**Exercise brief**: Set down every record below exactly as written.

[Collected data entries]
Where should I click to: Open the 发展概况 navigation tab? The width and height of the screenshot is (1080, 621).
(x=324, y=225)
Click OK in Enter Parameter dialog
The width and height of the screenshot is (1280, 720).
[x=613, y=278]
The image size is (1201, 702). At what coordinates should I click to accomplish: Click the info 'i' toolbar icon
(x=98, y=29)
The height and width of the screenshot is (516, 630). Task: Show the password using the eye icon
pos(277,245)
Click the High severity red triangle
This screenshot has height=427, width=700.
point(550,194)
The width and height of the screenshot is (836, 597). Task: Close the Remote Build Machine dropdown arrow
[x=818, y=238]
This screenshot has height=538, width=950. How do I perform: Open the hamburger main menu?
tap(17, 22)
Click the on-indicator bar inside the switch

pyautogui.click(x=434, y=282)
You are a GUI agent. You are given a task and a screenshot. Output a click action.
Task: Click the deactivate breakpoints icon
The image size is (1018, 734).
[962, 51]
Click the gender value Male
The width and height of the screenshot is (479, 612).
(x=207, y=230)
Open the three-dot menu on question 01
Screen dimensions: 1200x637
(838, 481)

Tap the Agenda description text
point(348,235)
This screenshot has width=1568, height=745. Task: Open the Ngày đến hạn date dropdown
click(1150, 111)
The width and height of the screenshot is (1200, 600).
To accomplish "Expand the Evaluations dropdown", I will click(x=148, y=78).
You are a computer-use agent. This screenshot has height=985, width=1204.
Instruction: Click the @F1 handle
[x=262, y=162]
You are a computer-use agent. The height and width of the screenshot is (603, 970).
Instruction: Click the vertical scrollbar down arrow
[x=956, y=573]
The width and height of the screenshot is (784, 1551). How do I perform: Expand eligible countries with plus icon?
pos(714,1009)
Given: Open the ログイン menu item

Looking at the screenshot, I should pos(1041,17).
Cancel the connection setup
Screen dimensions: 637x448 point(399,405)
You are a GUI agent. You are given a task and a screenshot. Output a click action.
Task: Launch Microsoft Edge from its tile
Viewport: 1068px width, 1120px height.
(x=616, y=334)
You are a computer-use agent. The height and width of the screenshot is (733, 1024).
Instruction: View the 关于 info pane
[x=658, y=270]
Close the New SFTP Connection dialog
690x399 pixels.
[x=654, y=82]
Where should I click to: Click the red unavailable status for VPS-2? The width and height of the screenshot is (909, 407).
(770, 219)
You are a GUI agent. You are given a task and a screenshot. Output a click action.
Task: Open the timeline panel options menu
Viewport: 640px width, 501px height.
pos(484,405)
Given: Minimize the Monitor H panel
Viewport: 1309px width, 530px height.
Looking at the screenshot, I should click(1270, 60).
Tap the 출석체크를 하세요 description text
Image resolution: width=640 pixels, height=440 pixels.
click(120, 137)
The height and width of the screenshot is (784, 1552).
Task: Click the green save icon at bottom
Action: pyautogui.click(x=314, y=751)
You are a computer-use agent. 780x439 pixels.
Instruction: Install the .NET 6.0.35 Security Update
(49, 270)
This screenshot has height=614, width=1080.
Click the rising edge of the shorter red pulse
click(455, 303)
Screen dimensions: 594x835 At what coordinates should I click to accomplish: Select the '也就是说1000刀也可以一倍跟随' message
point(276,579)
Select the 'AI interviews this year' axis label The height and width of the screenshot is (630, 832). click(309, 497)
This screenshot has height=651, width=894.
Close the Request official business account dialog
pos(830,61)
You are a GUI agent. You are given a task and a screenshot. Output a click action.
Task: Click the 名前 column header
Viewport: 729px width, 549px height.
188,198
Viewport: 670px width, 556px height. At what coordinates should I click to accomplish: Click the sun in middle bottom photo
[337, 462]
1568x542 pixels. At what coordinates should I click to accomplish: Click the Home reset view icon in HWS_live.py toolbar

**Answer to this problem**:
Where should I click to: Open the 发展概况 navigation tab? The width and height of the screenshot is (1080, 621).
(x=324, y=225)
Click OK in Enter Parameter dialog
The width and height of the screenshot is (1280, 720).
[x=613, y=278]
The image size is (1201, 702). At what coordinates should I click to accomplish: Click the info 'i' toolbar icon
(x=98, y=29)
The height and width of the screenshot is (516, 630). Task: Show the password using the eye icon
pos(277,245)
Click the High severity red triangle
This screenshot has height=427, width=700.
point(550,194)
The width and height of the screenshot is (836, 597). Task: Close the Remote Build Machine dropdown arrow
[x=818, y=238]
This screenshot has height=538, width=950. How do I perform: Open the hamburger main menu?
tap(17, 22)
Click the on-indicator bar inside the switch

pyautogui.click(x=434, y=282)
You are a GUI agent. You are given a task and a screenshot. Output a click action.
Task: Click the deactivate breakpoints icon
The image size is (1018, 734).
[962, 51]
Click the gender value Male
The width and height of the screenshot is (479, 612).
(x=207, y=230)
Open the three-dot menu on question 01
Screen dimensions: 1200x637
(838, 481)

Tap the Agenda description text
point(348,235)
This screenshot has width=1568, height=745. Task: Open the Ngày đến hạn date dropdown
click(1150, 111)
The width and height of the screenshot is (1200, 600).
To accomplish "Expand the Evaluations dropdown", I will click(x=148, y=78).
You are a computer-use agent. This screenshot has height=985, width=1204.
Instruction: Click the @F1 handle
[x=262, y=162]
You are a computer-use agent. The height and width of the screenshot is (603, 970).
Instruction: Click the vertical scrollbar down arrow
[x=956, y=573]
The width and height of the screenshot is (784, 1551). How do I perform: Expand eligible countries with plus icon?
pos(714,1009)
Given: Open the ログイン menu item

Looking at the screenshot, I should pos(1041,17).
Cancel the connection setup
Screen dimensions: 637x448 point(399,405)
You are a GUI agent. You are given a task and a screenshot. Output a click action.
Task: Launch Microsoft Edge from its tile
Viewport: 1068px width, 1120px height.
(x=616, y=334)
You are a computer-use agent. The height and width of the screenshot is (733, 1024).
Instruction: View the 关于 info pane
[x=658, y=270]
Close the New SFTP Connection dialog
690x399 pixels.
[x=654, y=82]
Where should I click to: Click the red unavailable status for VPS-2? The width and height of the screenshot is (909, 407).
(770, 219)
You are a GUI agent. You are given a task and a screenshot. Output a click action.
Task: Open the timeline panel options menu
Viewport: 640px width, 501px height.
pos(484,405)
Given: Minimize the Monitor H panel
Viewport: 1309px width, 530px height.
Looking at the screenshot, I should click(1270, 60).
Tap the 출석체크를 하세요 description text
Image resolution: width=640 pixels, height=440 pixels.
click(120, 137)
The height and width of the screenshot is (784, 1552).
Task: Click the green save icon at bottom
Action: pyautogui.click(x=314, y=751)
You are a computer-use agent. 780x439 pixels.
Instruction: Install the .NET 6.0.35 Security Update
(49, 270)
This screenshot has height=614, width=1080.
Click the rising edge of the shorter red pulse
click(455, 303)
Screen dimensions: 594x835 At what coordinates should I click to accomplish: Select the '也就是说1000刀也可以一倍跟随' message
point(276,579)
Select the 'AI interviews this year' axis label The height and width of the screenshot is (630, 832). click(309, 497)
This screenshot has height=651, width=894.
Close the Request official business account dialog
pos(830,61)
You are a GUI agent. You are given a task and a screenshot. Output a click action.
Task: Click the 名前 column header
Viewport: 729px width, 549px height.
188,198
Viewport: 670px width, 556px height. At what coordinates should I click to accomplish: Click the sun in middle bottom photo
[337, 462]
1568x542 pixels. At what coordinates should I click to accomplish: Click the Home reset view icon in HWS_live.py toolbar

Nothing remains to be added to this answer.